Big data technologies turn this challenge into opportunity. Obviating the need for
cost-intensive and risk-prone manual processing, big data technologies can be
leveraged to automatically sift through and draw intelligence from thousands of
hours of video. As a result, the big data technology is the third factor that has
contributed to the development of video analytics.

The primary application of video analytics in recent years has been in automated
security and surveillance systems. In addition to their high cost, labor-based
surveillance systems tend to be less effective than automatic systems (e.g., Hakeem
et al., 2012 report that security personnel cannot remain focused on surveillance
tasks for more than 20 minutes). Video analytics can efficiently and effectively
perform surveillance functions such as detecting breaches of restricted zones,
identifying objects removed or left unattended, detecting loitering in a specific area,
recognizing suspicious activities, and detecting camera tampering, to name a few.
Upon detection of a threat, the surveillance system may notify security personnel in
real time or trigger an automatic action (e.g., sound alarm, lock doors, or turn on
lights).

The data generated by CCTV cameras in retail outlets can be extracted for business
intelligence. Marketing and operations management are the primary application
areas. For instance, smart algorithms can collect demographic information about
customers, such as age, gender, and ethnicity. Similarly, retailers can count the
number of customers, measure the time they stay in the store, detect their
movement patterns, measure their dwell time in different areas, and monitor queues
in real time. Valuable insights can be obtained by correlating this information with
customer demographics to drive decisions for product placement, price, assortment
optimization, promotion design, cross-selling, layout optimization, and staffing.
15
`1

Another potential application of video analytics in retail lies in the study of buying
behavior of groups. Among family members who shop together, only one interacts
with the store at the cash register, causing the traditional systems to miss data on
buying patterns of other members. Video analytics can help retailers address this
missed opportunity by providing information about the size of the group, the group's
demographics, and the individual members’ buying behavior.

Automatic video indexing and retrieval constitutes another domain of video analytics
applications. The widespread emergence of online and offline videos has highlighted
the need to index multimedia content for easy search and retrieval. The indexing of
a video can be performed based on different levels of information available in a
video including the metadata, the soundtrack, the transcripts, and the visual content
of the video. In the metadata-based approach, relational database management
systems (RDBMS) are used for video search and retrieval. Audio analytics and text
analytics techniques can be applied to index a video based on the associated
soundtracks and transcripts, respectively. A comprehensive review of approaches
and techniques for video indexing is presented in Hu, Xie, Li, Zeng, and Maybank
(2011).

In terms of the system architecture, there exist two approaches to video analytics,
namely server-based and edge-based:

Server-based architecture. In this configuration, the video captured through


each camera is routed back to a centralized and dedicated server that
performs the video analytics. Due to bandwidth limits, the video generated by
the source is usually compressed by reducing the frame rates and/or the
image resolution. The resulting loss of information can affect the accuracy of
the analysis. However, the server-based approach provides economies of
scale and facilitates easier maintenance.


16
`1

Edge-based architecture. In this approach, analytics are applied at the ‘edge’

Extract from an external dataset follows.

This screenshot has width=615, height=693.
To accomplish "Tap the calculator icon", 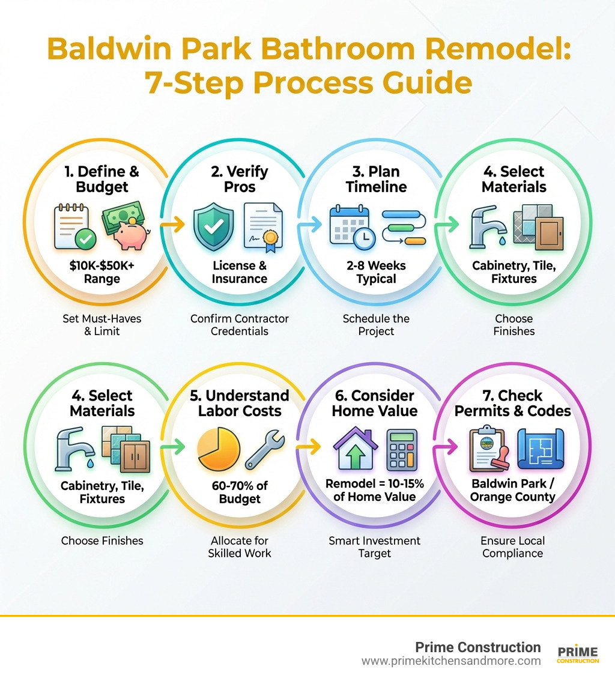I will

of the system. That is, the video analytics is performed locally and on the raw
data captured by the camera. As a result, the entire content of the video
stream is available for the analysis, enabling a more effective content
analysis. Edge-based systems, however, are more costly to maintain and have
a lower processing power compared to the server-based systems.

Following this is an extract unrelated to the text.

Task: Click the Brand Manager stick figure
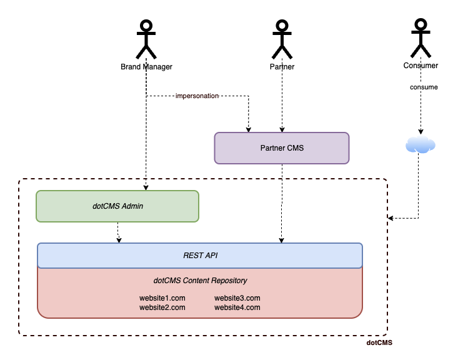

3.4. Social media analytics

Social media analytics refer to the analysis of structured and unstructured data from
social media channels. Social media is a broad term encompassing a variety of online
platforms that allow users to create and exchange content. Social media can be
categorized into the following types: Social networks (e.g., Facebook and LinkedIn),
blogs (e.g., Blogger and WordPress), microblogs (e.g., Twitter and Tumblr), social
news (e.g., Digg and Reddit), social bookmarking (e.g., Delicious and StumbleUpon),
media sharing (e.g., Instagram and YouTube), wikis (e.g., Wikipedia and Wikihow),
question-and-answer sites (e.g., Yahoo! Answers and Ask.com) and review sites
(e.g., Yelp, TripAdvisor) (Barbier and Liu, 2011, Gundecha and Liu, 2012). Also,
many mobile apps, such as Find My Friend, provide a platform for social interactions
and, hence, serve as social media channels.

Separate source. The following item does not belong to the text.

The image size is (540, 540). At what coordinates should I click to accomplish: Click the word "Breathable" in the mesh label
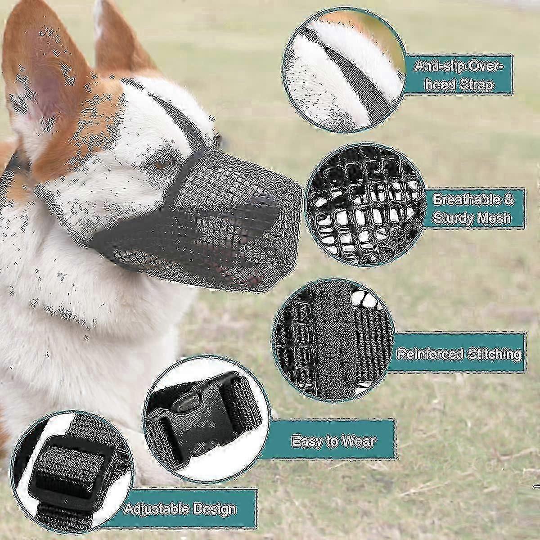pyautogui.click(x=473, y=200)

Although the research on social networks dates back to early 1920s, nevertheless,
social media analytics is a nascent field that has emerged after the advent of Web
2.0 in the early 2000s. The key characteristic of the modern social media analytics is
its data-centric nature. The research on social media analytics spans across several
disciplines, including psychology, sociology, anthropology, computer science,
mathematics, physics, and economics. Marketing has been the primary application of
social media analytics in recent years. This can be attributed to the widespread and
growing adoption of social media by consumers worldwide (He, Zha, & Li, 2013), to
the extent that Forrester Research, Inc., projects social media to be the second-
fastest growing marketing channel in the US between 2011 and 2016 (VanBoskirk,
Overby, & Takvorian, 2011).
17
`1

User-generated content (e.g., sentiments, images, videos, and bookmarks) and the
relationships and interactions between the network entities (e.g., people,
organizations, and products) are the two sources of information in social media.
Based on this categorization, the social media analytics can be classified into two
groups:

Content-based analytics. Content-based analytics focuses on the data posted


by users on social media platforms, such as customer feedback, product
reviews, images, and videos. Such content on social media is often
voluminous, unstructured, noisy, and dynamic. Text, audio, and video
analytics, as discussed earlier, can be applied to derive insight from such
data. Also, big data technologies can be adopted to address the data
processing challenges.

Structure-based analytics. Also referred to as social network analytics, this


type of analytics are concerned with synthesizing the structural attributes of a
social network and extracting intelligence from the relationships among the
participating entities. The structure of a social network is modeled through a
set of nodes and edges, representing participants and relationships,
respectively. The model can be visualized as a graph composed of the nodes
and the edges. We review two types of network graphs, namely social
graphs and activity graphs (Heidemann, Klier, & Probst, 2012). In social
graphs, an edge between a pair of nodes only signifies the existence of a link
(e.g., friendship) between the corresponding entities. Such graphs can be
mined to identify communities or determine hubs (i.e., the users with a
relatively large number of direct and indirect social links). In activity
networks, however, the edges represent actual interactions between any pair
of nodes. The interactions involve exchanges of information (e.g., likes and
18
`1

comments). Activity graphs are preferable to social graphs, because an active


relationship is more relevant to analysis than a mere connection.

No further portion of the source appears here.